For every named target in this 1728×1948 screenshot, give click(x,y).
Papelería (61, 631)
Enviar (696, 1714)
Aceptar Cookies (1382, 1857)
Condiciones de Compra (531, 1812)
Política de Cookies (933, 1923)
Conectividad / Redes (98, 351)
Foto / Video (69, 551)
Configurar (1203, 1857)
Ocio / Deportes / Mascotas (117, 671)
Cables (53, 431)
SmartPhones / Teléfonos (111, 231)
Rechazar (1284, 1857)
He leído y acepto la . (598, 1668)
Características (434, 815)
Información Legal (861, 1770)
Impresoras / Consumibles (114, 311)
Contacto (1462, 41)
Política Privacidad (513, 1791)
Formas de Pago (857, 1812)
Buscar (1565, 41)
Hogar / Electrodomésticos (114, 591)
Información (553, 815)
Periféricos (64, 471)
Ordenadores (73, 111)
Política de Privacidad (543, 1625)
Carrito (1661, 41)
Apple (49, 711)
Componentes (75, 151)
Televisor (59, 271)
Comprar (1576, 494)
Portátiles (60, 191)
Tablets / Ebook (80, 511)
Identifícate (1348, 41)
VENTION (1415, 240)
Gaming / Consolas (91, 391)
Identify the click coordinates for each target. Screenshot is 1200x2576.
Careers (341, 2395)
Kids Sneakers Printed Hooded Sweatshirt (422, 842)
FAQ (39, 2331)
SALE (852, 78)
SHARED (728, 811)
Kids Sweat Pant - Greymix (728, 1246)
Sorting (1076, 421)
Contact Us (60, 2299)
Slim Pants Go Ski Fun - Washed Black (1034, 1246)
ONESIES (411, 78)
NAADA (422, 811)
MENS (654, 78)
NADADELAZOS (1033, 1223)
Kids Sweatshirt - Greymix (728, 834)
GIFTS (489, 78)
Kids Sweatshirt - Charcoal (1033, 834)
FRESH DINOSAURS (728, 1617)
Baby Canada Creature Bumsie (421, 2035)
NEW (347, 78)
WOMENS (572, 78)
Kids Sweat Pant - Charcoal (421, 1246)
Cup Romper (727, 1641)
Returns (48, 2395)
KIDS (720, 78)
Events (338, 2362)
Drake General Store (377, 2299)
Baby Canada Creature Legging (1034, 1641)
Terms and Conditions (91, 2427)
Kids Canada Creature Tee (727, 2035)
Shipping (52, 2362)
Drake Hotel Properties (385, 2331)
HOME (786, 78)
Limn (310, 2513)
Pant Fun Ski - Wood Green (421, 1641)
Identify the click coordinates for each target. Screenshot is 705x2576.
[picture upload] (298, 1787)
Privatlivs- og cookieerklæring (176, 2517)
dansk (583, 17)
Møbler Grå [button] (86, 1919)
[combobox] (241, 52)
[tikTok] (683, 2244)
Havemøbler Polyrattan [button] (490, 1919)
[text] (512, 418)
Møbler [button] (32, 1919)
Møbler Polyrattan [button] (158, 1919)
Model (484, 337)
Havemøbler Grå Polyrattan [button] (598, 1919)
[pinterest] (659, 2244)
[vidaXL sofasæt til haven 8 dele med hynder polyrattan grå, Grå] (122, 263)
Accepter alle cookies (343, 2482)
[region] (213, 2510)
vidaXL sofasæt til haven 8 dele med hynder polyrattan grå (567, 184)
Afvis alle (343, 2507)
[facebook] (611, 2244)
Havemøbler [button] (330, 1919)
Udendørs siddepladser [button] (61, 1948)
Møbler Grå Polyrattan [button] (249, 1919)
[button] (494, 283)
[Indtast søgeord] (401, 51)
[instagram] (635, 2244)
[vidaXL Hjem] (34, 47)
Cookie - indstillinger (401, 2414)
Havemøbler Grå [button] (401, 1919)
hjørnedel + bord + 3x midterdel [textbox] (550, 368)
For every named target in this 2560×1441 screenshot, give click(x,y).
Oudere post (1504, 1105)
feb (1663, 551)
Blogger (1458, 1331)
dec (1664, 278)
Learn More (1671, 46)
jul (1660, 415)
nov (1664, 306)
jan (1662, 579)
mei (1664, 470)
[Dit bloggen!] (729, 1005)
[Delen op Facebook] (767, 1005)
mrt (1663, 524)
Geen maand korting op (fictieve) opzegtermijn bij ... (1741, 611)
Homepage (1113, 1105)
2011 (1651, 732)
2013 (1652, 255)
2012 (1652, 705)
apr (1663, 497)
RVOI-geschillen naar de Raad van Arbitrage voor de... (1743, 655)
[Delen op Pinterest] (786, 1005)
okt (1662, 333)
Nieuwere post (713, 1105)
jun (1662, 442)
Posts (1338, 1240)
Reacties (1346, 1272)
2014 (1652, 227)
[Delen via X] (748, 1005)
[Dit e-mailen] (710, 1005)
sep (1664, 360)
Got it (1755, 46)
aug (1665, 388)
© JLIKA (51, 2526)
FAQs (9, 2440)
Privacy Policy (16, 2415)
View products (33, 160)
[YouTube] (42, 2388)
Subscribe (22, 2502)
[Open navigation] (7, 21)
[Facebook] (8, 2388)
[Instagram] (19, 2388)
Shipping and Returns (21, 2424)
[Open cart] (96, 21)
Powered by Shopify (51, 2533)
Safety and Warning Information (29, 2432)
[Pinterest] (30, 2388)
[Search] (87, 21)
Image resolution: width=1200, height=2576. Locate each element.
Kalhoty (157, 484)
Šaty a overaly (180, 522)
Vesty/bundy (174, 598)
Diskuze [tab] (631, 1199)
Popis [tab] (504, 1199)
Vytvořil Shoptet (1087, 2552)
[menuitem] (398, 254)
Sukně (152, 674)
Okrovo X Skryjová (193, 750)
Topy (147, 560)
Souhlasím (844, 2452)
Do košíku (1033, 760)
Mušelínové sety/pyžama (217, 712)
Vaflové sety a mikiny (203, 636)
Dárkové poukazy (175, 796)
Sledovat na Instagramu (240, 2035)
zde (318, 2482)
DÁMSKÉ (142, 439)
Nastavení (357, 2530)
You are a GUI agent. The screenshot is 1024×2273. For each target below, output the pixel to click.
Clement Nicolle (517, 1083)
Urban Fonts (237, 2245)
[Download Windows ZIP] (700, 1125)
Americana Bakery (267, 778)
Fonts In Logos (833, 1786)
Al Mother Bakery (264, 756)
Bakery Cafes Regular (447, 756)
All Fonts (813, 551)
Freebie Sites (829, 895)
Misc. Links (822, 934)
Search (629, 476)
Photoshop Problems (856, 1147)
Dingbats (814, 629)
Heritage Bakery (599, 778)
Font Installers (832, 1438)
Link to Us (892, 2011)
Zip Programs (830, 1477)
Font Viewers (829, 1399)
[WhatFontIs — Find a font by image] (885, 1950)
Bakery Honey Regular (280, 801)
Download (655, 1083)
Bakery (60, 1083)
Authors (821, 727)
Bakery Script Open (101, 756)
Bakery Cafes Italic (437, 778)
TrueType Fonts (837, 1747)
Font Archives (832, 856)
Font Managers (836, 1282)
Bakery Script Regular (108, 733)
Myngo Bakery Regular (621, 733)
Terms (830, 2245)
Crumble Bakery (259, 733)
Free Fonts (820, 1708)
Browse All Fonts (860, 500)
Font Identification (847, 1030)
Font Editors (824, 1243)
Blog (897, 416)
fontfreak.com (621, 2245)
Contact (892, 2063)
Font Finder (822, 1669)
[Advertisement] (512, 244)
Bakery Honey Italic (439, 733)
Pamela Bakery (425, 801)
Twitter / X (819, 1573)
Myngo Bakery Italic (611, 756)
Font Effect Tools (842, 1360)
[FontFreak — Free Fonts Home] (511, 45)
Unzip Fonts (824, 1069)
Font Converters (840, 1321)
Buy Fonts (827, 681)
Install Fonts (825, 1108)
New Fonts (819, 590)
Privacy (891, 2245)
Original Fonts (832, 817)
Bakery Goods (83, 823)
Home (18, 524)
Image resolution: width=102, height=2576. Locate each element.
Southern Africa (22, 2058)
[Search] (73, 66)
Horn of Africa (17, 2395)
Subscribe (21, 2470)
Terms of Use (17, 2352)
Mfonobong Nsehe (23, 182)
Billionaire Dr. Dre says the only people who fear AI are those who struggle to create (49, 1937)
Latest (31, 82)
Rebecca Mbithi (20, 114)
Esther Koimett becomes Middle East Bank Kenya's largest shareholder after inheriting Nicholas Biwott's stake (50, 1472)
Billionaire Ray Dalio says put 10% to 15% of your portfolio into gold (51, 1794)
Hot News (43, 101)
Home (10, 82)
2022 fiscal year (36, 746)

────────────────

Exercise instructions: What are the lines above, starting at the one with "Got it (1755, 46)" and ending at the one with "[Pinterest] (30, 2388)"? Give them again exactly, and only them.

Answer to this problem:
Got it (1755, 46)
aug (1665, 388)
© JLIKA (51, 2526)
FAQs (9, 2440)
Privacy Policy (16, 2415)
View products (33, 160)
[YouTube] (42, 2388)
Subscribe (22, 2502)
[Open navigation] (7, 21)
[Facebook] (8, 2388)
[Instagram] (19, 2388)
Shipping and Returns (21, 2424)
[Open cart] (96, 21)
Powered by Shopify (51, 2533)
Safety and Warning Information (29, 2432)
[Pinterest] (30, 2388)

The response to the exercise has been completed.